As black students stepped forward and read anonymous testimonies of black students at MHS detailing their experiences with racism in Montclair, audible gasps could be heard throughout the crowd in response to the vitriolic stories from each student. The stories were printed on a sheet that was handed out to many of those in the audience.
“I wanted to fit in so bad that I let my white friends call me ghetto whenever I wouldn’t wear Brandy Melville. Those same girls wear everything I tried to wear before it became trendy. Ghetto is just black culture that has yet to be stolen.”
“My three black girlfriends and I were leaving from the basketball game against MKA [Montclair Kimberley Academy] in February when a group of white MKA boys drove past us and yelled at us to go get our food stamps.”
“Last year I had a video of boys on the baseball team screaming ‘F— N——’ repeatedly. At first I tried talking to a senior on the baseball team about it to see if there was a way to address the racial culture on the baseball team — everyone knows about it — but instead, I was harassed and intimidated by members of the team every day for the rest of the year.”
“My math teacher once told me not to talk like a slave.”
“When I told my teacher that people in my class were making me feel bad about my blackness he told me that he just needed to teach his class and that I should try to be less angry when I show up.”
“When we were reading ‘Beloved’ in class my teacher asked if anyone would be uncomfortable if she read the N-word and as the only black person I raised my hand but they ignored me and did it anyway.”
Tears streamed down the faces of students and spectators as Whitlock read name after name of black men’s lives taken at the hands of police.
“George Floyd, Breonna Taylor, Ahmaud Arbery” she read.
The 4,000 who had assembled then split into two routes marching through town, one towards the South end of town and one headed uptown.
For some of the students who attended, the walk was particularly meaningful.

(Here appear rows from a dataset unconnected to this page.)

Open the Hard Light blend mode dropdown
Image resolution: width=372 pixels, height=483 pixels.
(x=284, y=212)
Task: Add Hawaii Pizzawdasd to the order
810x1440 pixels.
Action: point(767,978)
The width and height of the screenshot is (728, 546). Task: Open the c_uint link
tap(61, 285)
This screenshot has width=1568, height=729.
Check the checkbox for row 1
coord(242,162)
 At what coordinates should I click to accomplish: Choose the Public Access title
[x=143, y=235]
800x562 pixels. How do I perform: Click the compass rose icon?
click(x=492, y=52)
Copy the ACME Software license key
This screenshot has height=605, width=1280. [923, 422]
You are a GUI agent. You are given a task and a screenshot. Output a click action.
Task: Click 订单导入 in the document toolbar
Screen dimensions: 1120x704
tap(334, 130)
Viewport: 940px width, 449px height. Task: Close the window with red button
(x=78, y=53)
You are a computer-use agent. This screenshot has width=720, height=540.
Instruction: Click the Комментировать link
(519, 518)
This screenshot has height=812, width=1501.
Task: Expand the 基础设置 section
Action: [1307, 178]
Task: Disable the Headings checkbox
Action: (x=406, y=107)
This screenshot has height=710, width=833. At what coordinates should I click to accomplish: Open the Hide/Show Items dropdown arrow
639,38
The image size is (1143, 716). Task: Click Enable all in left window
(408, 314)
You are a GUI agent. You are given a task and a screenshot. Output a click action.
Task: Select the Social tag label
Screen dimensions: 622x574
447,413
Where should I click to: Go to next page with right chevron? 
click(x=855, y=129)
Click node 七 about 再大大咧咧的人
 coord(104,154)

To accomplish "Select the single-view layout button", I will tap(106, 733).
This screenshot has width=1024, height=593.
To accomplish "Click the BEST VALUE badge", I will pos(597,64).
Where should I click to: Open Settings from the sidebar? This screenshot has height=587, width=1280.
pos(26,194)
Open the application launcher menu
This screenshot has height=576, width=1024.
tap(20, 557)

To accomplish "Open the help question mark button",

“As a black person who is a member of the LGBTQ+ community, my identity tends to silence my voice from being heard in society simply because of the stigmas that are placed on people like me. This Unity Walk has helped me to realize that I do have the power to speak out and that my voice will be heard. I cannot let people’s hate and bias scare me into not fighting for what’s right,” said Ellis.